--- INPUT FOR THIS TASK Enclosed Below ---
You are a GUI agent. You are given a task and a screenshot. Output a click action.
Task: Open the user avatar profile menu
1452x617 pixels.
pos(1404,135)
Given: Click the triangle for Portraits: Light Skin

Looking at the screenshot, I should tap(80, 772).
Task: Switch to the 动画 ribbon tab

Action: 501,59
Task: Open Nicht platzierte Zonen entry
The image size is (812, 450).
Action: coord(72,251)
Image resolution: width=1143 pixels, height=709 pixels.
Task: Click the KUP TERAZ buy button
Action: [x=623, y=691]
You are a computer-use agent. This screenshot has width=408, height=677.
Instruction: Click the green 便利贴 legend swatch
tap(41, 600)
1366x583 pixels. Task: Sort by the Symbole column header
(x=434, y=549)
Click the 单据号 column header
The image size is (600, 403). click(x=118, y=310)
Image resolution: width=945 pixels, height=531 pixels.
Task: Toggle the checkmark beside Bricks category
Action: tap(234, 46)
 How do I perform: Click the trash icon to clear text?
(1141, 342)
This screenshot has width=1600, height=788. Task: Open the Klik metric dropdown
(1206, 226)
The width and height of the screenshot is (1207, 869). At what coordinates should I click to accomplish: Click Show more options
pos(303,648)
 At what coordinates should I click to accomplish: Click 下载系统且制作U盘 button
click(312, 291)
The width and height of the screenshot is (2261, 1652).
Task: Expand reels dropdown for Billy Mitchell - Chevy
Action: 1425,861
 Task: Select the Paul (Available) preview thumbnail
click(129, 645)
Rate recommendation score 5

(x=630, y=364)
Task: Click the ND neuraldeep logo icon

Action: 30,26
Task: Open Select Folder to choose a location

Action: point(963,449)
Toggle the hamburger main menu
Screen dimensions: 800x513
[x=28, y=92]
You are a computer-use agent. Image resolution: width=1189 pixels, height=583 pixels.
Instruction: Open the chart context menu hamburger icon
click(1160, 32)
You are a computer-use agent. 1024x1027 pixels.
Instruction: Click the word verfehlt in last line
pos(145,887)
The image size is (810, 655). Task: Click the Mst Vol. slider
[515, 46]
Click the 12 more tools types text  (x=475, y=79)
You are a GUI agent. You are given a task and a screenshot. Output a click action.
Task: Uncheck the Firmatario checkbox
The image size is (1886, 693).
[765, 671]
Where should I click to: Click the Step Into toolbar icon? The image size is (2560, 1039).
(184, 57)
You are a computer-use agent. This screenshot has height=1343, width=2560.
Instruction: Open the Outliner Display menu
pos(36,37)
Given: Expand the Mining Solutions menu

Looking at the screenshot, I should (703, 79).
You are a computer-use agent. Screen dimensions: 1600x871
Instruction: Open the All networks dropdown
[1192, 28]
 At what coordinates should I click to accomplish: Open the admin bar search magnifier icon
--- End of Enclosed INPUT FOR THIS TASK ---
Go through the listing and print each line exactly as it appears.

**SOLVED EXERCISE**
You are a GUI agent. You are given a task and a screenshot. Output a click action.
Task: Open the user avatar profile menu
1452x617 pixels.
pos(1404,135)
Given: Click the triangle for Portraits: Light Skin

Looking at the screenshot, I should tap(80, 772).
Task: Switch to the 动画 ribbon tab

Action: 501,59
Task: Open Nicht platzierte Zonen entry
The image size is (812, 450).
Action: coord(72,251)
Image resolution: width=1143 pixels, height=709 pixels.
Task: Click the KUP TERAZ buy button
Action: [x=623, y=691]
You are a computer-use agent. This screenshot has width=408, height=677.
Instruction: Click the green 便利贴 legend swatch
tap(41, 600)
1366x583 pixels. Task: Sort by the Symbole column header
(x=434, y=549)
Click the 单据号 column header
The image size is (600, 403). click(x=118, y=310)
Image resolution: width=945 pixels, height=531 pixels.
Task: Toggle the checkmark beside Bricks category
Action: tap(234, 46)
 How do I perform: Click the trash icon to clear text?
(1141, 342)
This screenshot has width=1600, height=788. Task: Open the Klik metric dropdown
(1206, 226)
The width and height of the screenshot is (1207, 869). At what coordinates should I click to accomplish: Click Show more options
pos(303,648)
 At what coordinates should I click to accomplish: Click 下载系统且制作U盘 button
click(312, 291)
The width and height of the screenshot is (2261, 1652).
Task: Expand reels dropdown for Billy Mitchell - Chevy
Action: 1425,861
 Task: Select the Paul (Available) preview thumbnail
click(129, 645)
Rate recommendation score 5

(x=630, y=364)
Task: Click the ND neuraldeep logo icon

Action: 30,26
Task: Open Select Folder to choose a location

Action: point(963,449)
Toggle the hamburger main menu
Screen dimensions: 800x513
[x=28, y=92]
You are a computer-use agent. Image resolution: width=1189 pixels, height=583 pixels.
Instruction: Open the chart context menu hamburger icon
click(1160, 32)
You are a computer-use agent. 1024x1027 pixels.
Instruction: Click the word verfehlt in last line
pos(145,887)
The image size is (810, 655). Task: Click the Mst Vol. slider
[515, 46]
Click the 12 more tools types text  (x=475, y=79)
You are a GUI agent. You are given a task and a screenshot. Output a click action.
Task: Uncheck the Firmatario checkbox
The image size is (1886, 693).
[765, 671]
Where should I click to: Click the Step Into toolbar icon? The image size is (2560, 1039).
(184, 57)
You are a computer-use agent. This screenshot has height=1343, width=2560.
Instruction: Open the Outliner Display menu
pos(36,37)
Given: Expand the Mining Solutions menu

Looking at the screenshot, I should (703, 79).
You are a computer-use agent. Screen dimensions: 1600x871
Instruction: Open the All networks dropdown
[1192, 28]
 At what coordinates should I click to accomplish: Open the admin bar search magnifier icon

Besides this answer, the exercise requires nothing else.